● Instructions to follow
Find and copy the lines in the records beneath this task that contain the word "will".

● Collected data
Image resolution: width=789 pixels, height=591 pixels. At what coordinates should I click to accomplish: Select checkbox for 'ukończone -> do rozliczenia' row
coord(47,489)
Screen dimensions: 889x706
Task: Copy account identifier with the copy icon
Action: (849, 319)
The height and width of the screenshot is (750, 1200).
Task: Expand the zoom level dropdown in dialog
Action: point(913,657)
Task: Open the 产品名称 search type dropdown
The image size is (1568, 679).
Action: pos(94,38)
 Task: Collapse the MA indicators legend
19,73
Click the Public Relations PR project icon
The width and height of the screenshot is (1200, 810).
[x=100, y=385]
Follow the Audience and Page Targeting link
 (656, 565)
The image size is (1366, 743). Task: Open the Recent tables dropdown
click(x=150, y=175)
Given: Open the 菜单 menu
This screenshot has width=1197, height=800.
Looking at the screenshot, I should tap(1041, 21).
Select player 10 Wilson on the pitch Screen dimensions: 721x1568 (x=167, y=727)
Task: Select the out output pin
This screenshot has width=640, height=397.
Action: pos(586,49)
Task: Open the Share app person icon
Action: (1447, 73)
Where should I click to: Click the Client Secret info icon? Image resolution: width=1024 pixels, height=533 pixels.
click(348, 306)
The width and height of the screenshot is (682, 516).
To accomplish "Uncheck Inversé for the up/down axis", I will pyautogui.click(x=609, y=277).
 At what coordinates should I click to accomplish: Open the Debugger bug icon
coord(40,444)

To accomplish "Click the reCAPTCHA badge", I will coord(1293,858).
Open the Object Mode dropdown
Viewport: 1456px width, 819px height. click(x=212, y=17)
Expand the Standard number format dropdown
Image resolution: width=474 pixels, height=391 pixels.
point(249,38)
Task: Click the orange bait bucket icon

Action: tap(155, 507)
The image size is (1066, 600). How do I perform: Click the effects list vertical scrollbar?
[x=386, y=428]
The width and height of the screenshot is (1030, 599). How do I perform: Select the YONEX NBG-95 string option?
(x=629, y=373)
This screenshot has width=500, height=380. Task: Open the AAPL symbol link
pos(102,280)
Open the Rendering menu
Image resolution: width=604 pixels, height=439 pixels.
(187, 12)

● Reply to the exercise
To accomplish "Uncheck Inversé for the up/down axis", I will pyautogui.click(x=609, y=277).
To accomplish "Click the reCAPTCHA badge", I will coord(1293,858).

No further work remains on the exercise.